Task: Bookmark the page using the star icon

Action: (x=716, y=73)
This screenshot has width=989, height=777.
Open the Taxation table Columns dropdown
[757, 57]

■ ■ ■ ■ ■ ■ ■

TASK REQUIREMENTS:
Output every line above so that it reads exactly as before.

YOUR SOLUTION:
Task: Bookmark the page using the star icon

Action: (x=716, y=73)
This screenshot has width=989, height=777.
Open the Taxation table Columns dropdown
[757, 57]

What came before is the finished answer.